Paolo Baccolo racconta storie lavorando rigorosamente dietro alla camera da presa, con le cuffie sulle orecchie e lo sguardo sul display, o almeno così era fino a oggi. Infatti, abbiamo chiesto a questo versatile professionista dell’imaging di passare anche dall’altra parte della videocamera, per poter spuntare dalla lista di cose strane fatte nella propria carriera la casella “operatore, regista e intervistato di uno stesso video”. Il videomaker tuttofare ha simpaticamente accettato di chiacchierare con FOTO Cult a proposito del suo lavoro, in una videointervista di cui pubblichiamo un estratto in questo stesso articolo. Una volta impostato il fuoco, controllato l’audio e attivata l’applicazione per il controllo remoto da smartphone, Paolo Baccolo si è accomodato davanti all’obiettivo e ha risposto alle nostre domande. È filato tutto liscio? Chiaramente no, e il volenteroso “one-man-band” si è trovato a dover ripetere una risposta per via di una misteriosa interruzione della ripresa. D’altronde gli imprevisti sul set sono all’ordine del giorno, e questo nostro piccolo esperimento non fa che confermare, con ironia, l’importanza del lavoro di squadra di cui Baccolo parla a più riprese nel testo che state per leggere.

Chi sei, cosa fai e come ti collochi nel mondo dell’imaging?

La definizione è quella che dovrei dare ai miei genitori quando mi chiedono: “Che lavoro fai?”.
Sono un professionista dell’imaging, e mi definirei un videomaker un po’ evoluto. Dopo impercettibili trascorsi nel mondo della fotografia, ho cominciato a occuparmi di video, e il resto non mi interessa. Conosco il 3D, conosco l’immagine statica ma ciò su cui mi piace lavorare è l’immagine in movimento. Nel mondo del video sento nelle mie corde le operazioni di postproduzione, di montaggio, di editing e di regia. Mi piace tenere la camera in mano e spesso mi improvviso operatore per qualche scena anche quando non è previsto.

Per Adobe sei un Istruttore Certificato e non un Ambassador. Qual è la differenza?

Un Istruttore Certificato è riconosciuto a livello mondiale, e sostiene dei veri e propri esami che ne attestino oggettivamente la preparazione. Questi test vanno ripetuti periodicamente per dimostrare di essere al passo con i continui aggiornamenti dei software. In Italia siamo solo due Istruttori Certificati su Premiere Pro. Un Ambassador, al contrario, non viene necessariamente selezionato sulla base della sua preparazione e, se vogliamo, potrebbe essere paragonato a un influencer più che a un istruttore.

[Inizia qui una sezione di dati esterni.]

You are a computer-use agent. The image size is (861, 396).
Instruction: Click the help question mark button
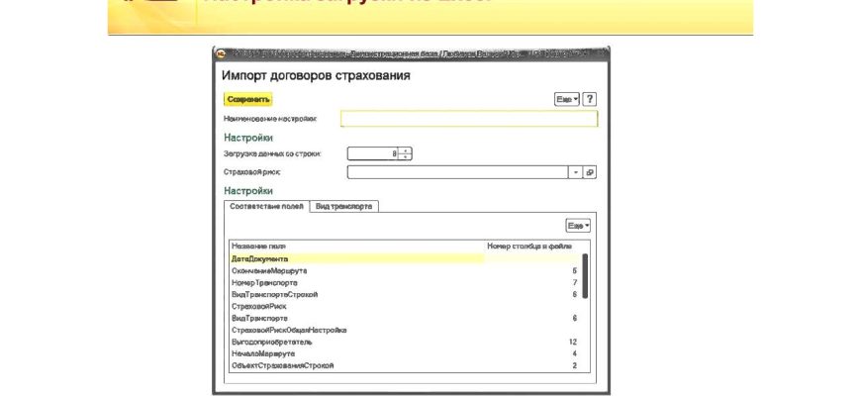[x=590, y=99]
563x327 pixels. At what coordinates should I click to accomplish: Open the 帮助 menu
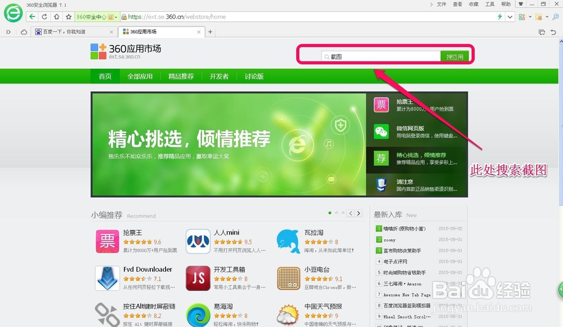506,3
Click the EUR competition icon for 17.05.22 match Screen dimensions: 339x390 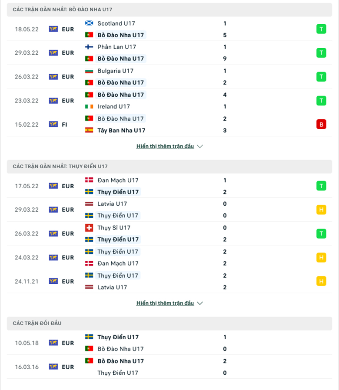click(53, 186)

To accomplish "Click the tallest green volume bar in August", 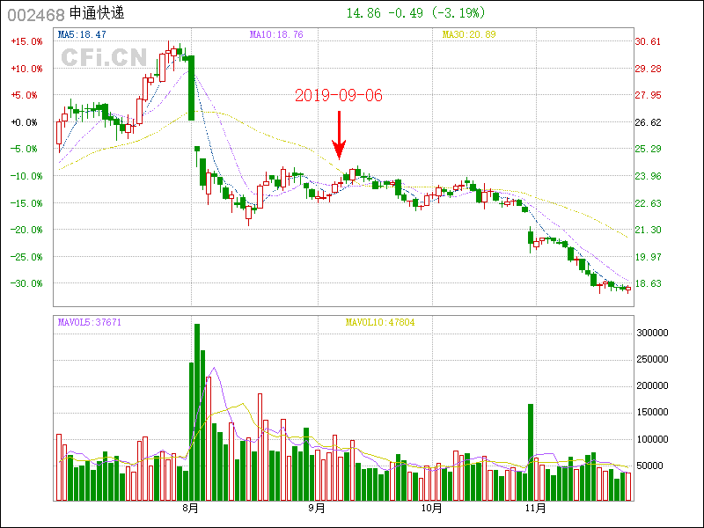I will (x=197, y=412).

Alcuni Ambassador vengono scelti per il loro carisma, altri per il loro portfolio. Io stesso sono Ambassador per EIZO, Acer e Wacom.

Paolo Baccolo sul set durante alcune riprese in studio.

Nel tuo portfolio, diversi video contengono riprese aeree: le realizzi personalmente?

Non effettuo riprese aeree per lavoro, ma le faccio per gioco, in vacanza. Non ho la patente, quindi all’occorrenza lascio l’onere ai colleghi più preparati.

Sul set fai tutto da solo?

Neanche per sogno. L’ho fatto in passato, ma non è più tempo. Se si vuole crescere è indispensabile farlo insieme a qualcuno. Ho una società con tre amici, soci e colleghi di vecchia data senza i quali non sarei in grado di gestire il set, che in certi casi ha richiesto la collaborazione di più di venticinque persone.

Paolo Baccolo sul set durante alcune riprese in studio.

Parlaci dell’attrezzatura con cui lavori. Usi obiettivi anamorfici?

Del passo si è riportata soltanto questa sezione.